The spray, which con­tains a harm­less virus, is applied to the tar­get plant. Once inside the plant, the virus mul­ti­plies and dis­charges the arti­fi­cial RNA mol­e­cules nec­es­sary for inac­ti­vat­ing the desired gene.

“On the one hand, we have suc­ceeded in con­sid­er­ably reduc­ing the size of the pre­cur­sor mol­e­cules of the arti­fi­cial microRNAs with­out affect­ing their activ­ity,” said Alberto Carbonell, a researcher at CSIC.

“On the other hand, we have proven that we can inac­ti­vate plant genes by spray­ing plant extracts that include innocu­ous viral vec­tors that pro­duce amiRNAs from min­i­mal pre­cur­sor mol­e­cules,” he added.

This tech­nol­ogy offers a range of ben­e­fits.
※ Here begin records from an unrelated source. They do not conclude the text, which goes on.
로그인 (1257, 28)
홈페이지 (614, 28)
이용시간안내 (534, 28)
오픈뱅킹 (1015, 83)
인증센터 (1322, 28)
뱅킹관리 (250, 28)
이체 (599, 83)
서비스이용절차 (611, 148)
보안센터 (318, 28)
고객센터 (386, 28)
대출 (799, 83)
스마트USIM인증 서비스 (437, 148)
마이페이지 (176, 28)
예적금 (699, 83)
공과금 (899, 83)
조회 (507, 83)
Firstly, a sin­gle spray appli­ca­tion can intro­duce the innocu­ous virus and pro­duce amiRNAs in the tar­geted plant tis­sues, elim­i­nat­ing the need for mul­ti­ple treat­ments and low­er­ing appli­ca­tion costs.
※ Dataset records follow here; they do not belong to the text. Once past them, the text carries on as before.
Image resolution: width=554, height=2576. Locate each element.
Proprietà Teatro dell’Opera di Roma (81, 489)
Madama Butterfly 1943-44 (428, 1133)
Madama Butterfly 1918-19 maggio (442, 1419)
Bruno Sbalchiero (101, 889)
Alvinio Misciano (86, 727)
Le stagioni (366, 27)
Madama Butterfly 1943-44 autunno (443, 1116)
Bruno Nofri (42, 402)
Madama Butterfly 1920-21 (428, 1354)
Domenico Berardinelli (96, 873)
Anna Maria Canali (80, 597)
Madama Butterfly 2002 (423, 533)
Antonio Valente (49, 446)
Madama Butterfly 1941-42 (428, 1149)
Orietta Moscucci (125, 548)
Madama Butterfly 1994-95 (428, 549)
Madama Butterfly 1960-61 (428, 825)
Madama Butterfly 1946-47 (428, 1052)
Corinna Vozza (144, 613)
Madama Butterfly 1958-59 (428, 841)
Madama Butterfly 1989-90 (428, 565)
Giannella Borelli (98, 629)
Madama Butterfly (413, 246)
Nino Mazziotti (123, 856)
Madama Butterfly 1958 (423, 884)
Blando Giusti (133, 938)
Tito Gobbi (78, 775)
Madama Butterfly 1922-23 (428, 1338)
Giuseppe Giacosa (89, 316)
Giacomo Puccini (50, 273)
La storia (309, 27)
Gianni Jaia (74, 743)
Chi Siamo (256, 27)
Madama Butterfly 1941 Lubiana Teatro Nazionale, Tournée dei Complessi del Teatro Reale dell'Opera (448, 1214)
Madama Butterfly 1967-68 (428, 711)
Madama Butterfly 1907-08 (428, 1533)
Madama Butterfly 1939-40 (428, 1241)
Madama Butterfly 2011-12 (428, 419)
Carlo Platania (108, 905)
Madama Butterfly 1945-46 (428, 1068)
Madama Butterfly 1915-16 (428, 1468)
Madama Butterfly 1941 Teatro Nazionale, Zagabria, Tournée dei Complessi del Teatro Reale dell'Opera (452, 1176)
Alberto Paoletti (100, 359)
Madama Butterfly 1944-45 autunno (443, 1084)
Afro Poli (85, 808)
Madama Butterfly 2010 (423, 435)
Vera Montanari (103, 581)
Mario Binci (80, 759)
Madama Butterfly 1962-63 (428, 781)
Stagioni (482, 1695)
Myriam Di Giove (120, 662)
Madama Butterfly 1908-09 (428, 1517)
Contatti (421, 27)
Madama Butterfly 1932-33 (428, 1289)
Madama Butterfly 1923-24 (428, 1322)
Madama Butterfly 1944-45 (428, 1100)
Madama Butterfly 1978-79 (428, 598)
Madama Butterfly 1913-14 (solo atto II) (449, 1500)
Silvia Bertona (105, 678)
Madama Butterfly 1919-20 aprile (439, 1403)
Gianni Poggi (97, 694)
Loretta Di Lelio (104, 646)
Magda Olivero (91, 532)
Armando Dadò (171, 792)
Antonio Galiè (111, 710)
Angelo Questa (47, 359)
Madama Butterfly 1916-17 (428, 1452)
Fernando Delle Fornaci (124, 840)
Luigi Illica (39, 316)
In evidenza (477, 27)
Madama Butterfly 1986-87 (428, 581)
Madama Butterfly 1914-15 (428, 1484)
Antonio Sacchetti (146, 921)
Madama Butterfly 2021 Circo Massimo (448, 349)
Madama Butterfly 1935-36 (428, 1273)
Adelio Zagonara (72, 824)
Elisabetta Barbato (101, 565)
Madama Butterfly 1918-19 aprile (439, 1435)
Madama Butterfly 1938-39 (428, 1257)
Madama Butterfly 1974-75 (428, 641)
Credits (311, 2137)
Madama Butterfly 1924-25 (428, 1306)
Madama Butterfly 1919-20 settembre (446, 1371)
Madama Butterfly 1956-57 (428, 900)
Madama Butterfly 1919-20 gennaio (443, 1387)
For instance, researchers demon­strated the inac­ti­va­tion of genes asso­ci­ated with chloro­phyll biosyn­the­sis using a sin­gle spray, lead­ing to the yel­low­ing of affected tis­sues.
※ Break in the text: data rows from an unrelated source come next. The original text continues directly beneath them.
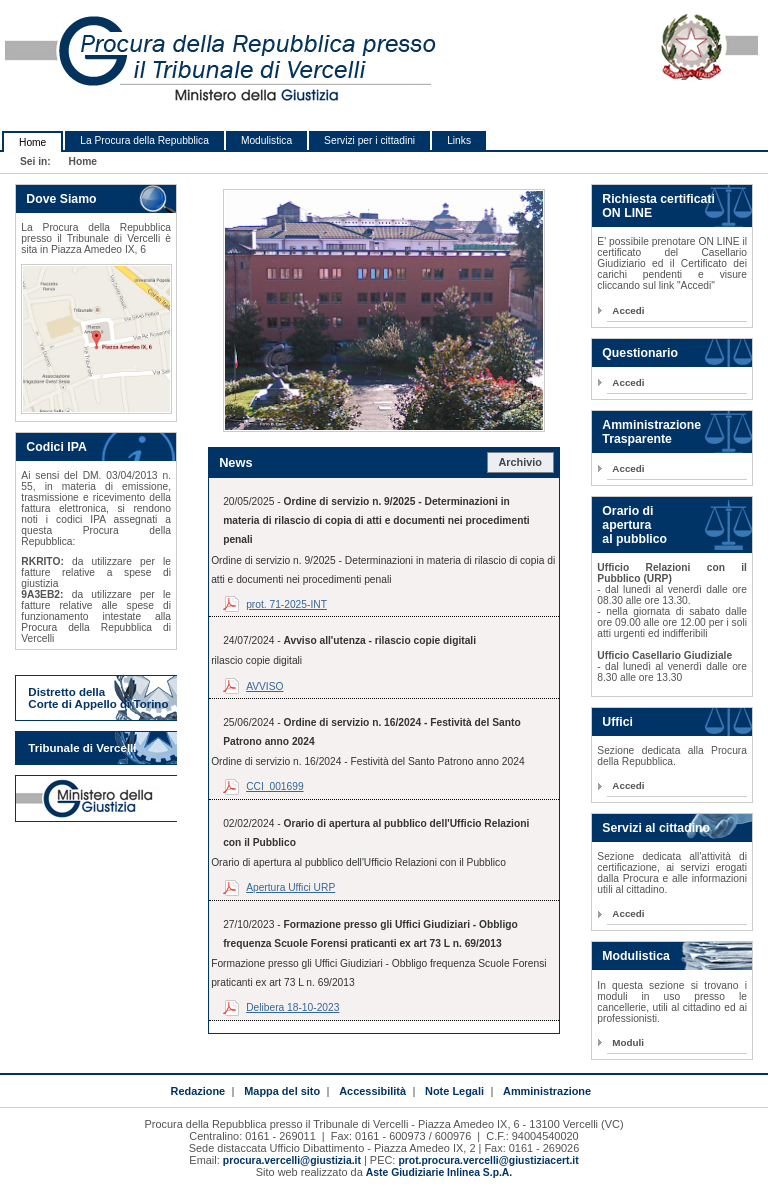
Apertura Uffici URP (290, 887)
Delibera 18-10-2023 (292, 1007)
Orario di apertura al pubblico (634, 525)
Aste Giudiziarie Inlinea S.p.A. (439, 1172)
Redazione (197, 1091)
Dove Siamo (61, 199)
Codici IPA (56, 447)
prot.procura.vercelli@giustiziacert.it (488, 1160)
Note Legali (454, 1091)
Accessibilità (372, 1091)
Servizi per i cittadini (369, 140)
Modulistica (266, 140)
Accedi (628, 310)
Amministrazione (547, 1091)
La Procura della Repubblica (144, 140)
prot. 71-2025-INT (286, 604)
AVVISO (264, 686)
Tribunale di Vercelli (82, 748)
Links (459, 140)
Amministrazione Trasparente (651, 432)
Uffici (617, 722)
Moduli (628, 1042)
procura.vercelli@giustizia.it (292, 1160)
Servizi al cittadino (656, 828)
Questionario (640, 353)
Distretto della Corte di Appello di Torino (98, 698)
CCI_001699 (274, 786)
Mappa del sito (282, 1091)
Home (32, 142)
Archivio (520, 462)
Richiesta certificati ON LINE (658, 206)
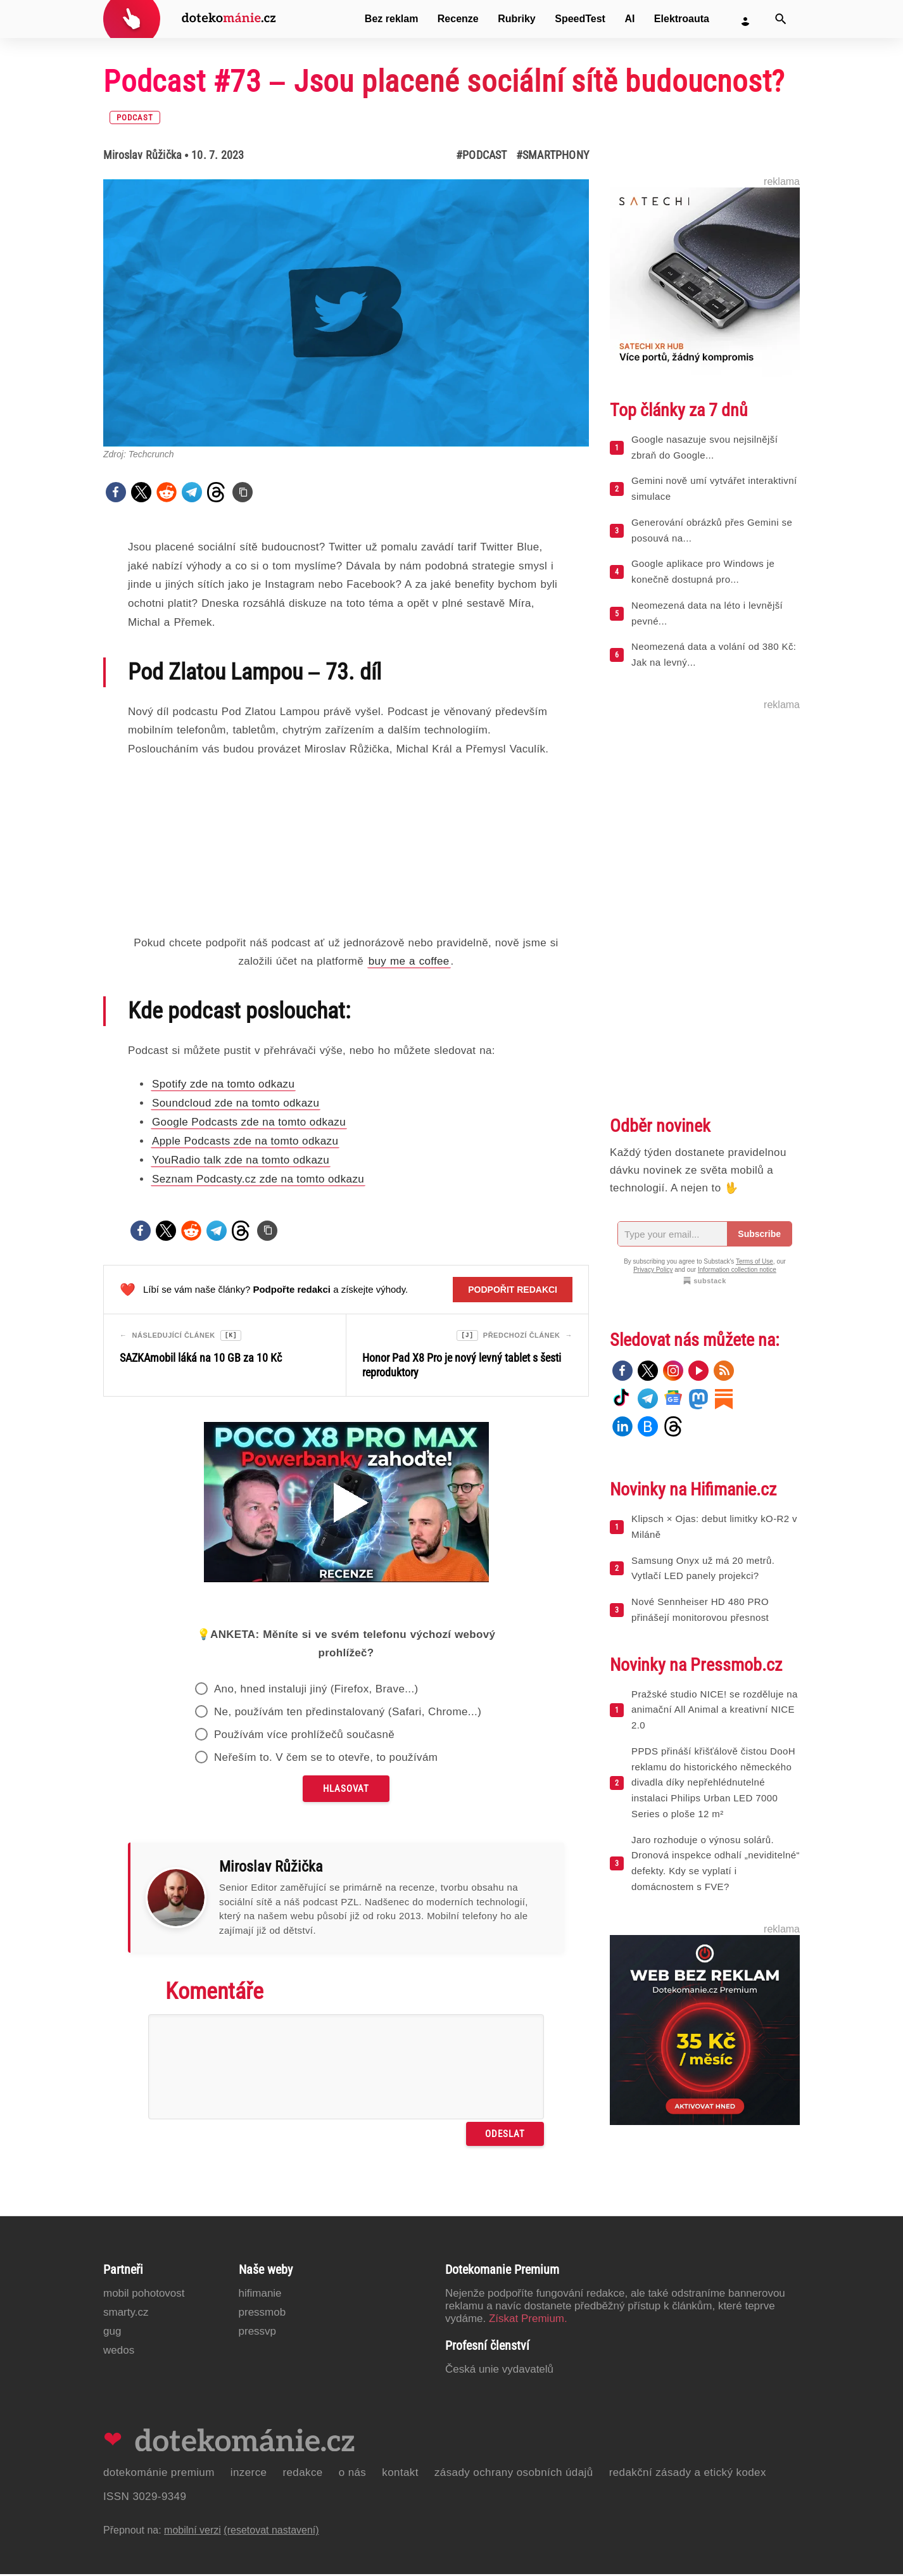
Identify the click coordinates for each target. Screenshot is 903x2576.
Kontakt (400, 2474)
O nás (353, 2474)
Carbonell said this approach could poten­tially rev­o­lu­tion­ize crop agri­cul­ture by selec­tively inac­ti­vat­ing gene expres­sion, enhanc­ing crop yield and bol­ster­ing their resilience to chang­ing envi­ron­men­tal con­di­tions.

Additionally, the tech­nol­ogy could be employed to immu­nize crops against var­i­ous pathogens, includ­ing viruses.

Silencing spe­cific genes within olive trees can enhance their resis­tance to Olive Quick Decline Syndrome (OQDS), a dev­as­tat­ing dis­ease caused by the bac­terium Xylella fas­tidiosa. Researchers have iden­ti­fied key genes within olive trees that, when silenced, could bol­ster their abil­ity to fend off OQDS.

Olive trees have defense mech­a­nisms, and researchers are explor­ing ways to strengthen these nat­ural safe­guards. By tar­get­ing spe­cific genes within the olive trees them­selves, researchers aim to enhance their resis­tance to OQDS.

The pre­cise genes iden­ti­fied for silenc­ing play a vital role in the tree’s inter­ac­tion with Xylella fas­tidiosa. Some of these genes are involved in the tree’s response to the bac­terium, influ­enc­ing the sever­ity of OQDS symp­toms. By silenc­ing these spe­cific genes, researchers hope to alter the olive tree’s response to Xylella fas­tidiosa, mak­ing it more resis­tant to the dis­ease.

Silencing these genes within the olive tree offers a poten­tial solu­tion to com­bat OQDS while min­i­miz­ing the need for broad-spec­trum pes­ti­cides. This approach would not only enhance the tree’s resis­tance to the dis­ease but also con­tribute to sus­tain­able and envi­ron­men­tally friendly agri­cul­tural prac­tices.